Undoubtedly, the minute you step off the train and into New York City, you’re in the real world. And, when you come back, you bring parts of the real world with you. The Vassar Bubble, in a utopia, would be accepting. It would be full of people who understood each other or wanted to understand each other. But I don’t think that its possible, and I don’t think we try enough. Because Vassar does advertise itself as one of the most accepting liberal arts institutions in the world, we don’t recognize people coming in— professors coming in— and saying [racist] things. Last semester, my Poli Sci professor talked about “Black Lives Matter” and told me that the hashtag should be “All Lives Matter” because that would generate more traffic, I felt like he didn’t have an understanding or knowledge to talk about these issues. I feel that our professors need to understand what the right ideas are even more than students. They need to understand how every contentious and very sensitive subject should be approached in the classroom. Because you can set the tone as a professor. And our professors fail a lot of the time.
Looking at your work, you embody the trope of the enigmatic photographer, particularly because your subjects provide their own narration. Why is it that you step back?

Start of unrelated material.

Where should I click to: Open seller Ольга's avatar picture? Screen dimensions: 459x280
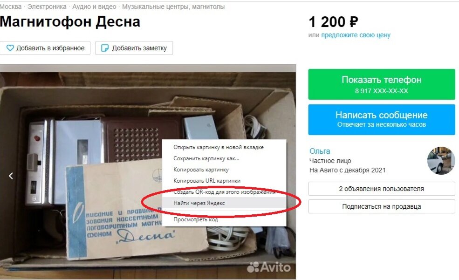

At some point, I want issues that I feel are very, very important to come to light, and I feel like when I get more invested, it becomes more self-centered and takes me away from trying to portray the whole 360. And it’s very important that I [do so]. I don’t want to taint my work with personal beliefs or ideas. In “Exotic,” it would be really easy for me to come out and say, “This is bullshit, don’t do this.” But, that could be the end of result of people viewing my work. I’m not going to tell them anything. It has to be a journey. The journey is very important to me.

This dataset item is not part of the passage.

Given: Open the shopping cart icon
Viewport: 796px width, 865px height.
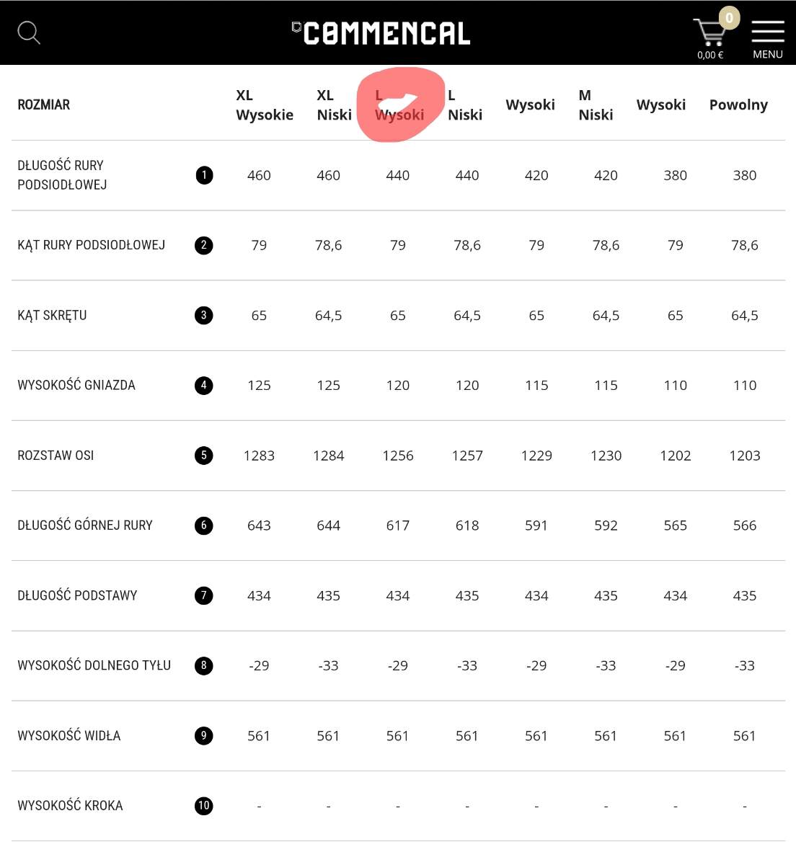Looking at the screenshot, I should pyautogui.click(x=709, y=32).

Do you feel like your own thoughts do carry through somewhat?
In every series, I start with a brief description. I explain why I started [the series]. I don’t tell people what I want from it. In the end… if the work is good enough, more often than not they understand. Yeah, I feel like the voice carries through. If it’s accepted, if it’s contested…there’s something there that’s striking a nerve, that’s stirring up debates. And that’s important. More often than not, the side I’m rooting for comes out on top [Laughing]. But I’ll keep that to myself [Laughing].
What do you want people to take from “Exotic”?
Just the idea that they have to push themselves more…and not see a brown body and go up to them and ask where their parents are from, or if they wear the hijab. Children look at objects and put them into categories. And I feel like that’s what we do with people when we’re adults. And that is ridiculous. If Vassar is as accepting and open-minded as we think it is, you should look at a person and learn about that person. Talk to them without bringing religion or family or politics into it. Humans are more than that. So, I guess those are the questions that I want “Exotic” to stir up.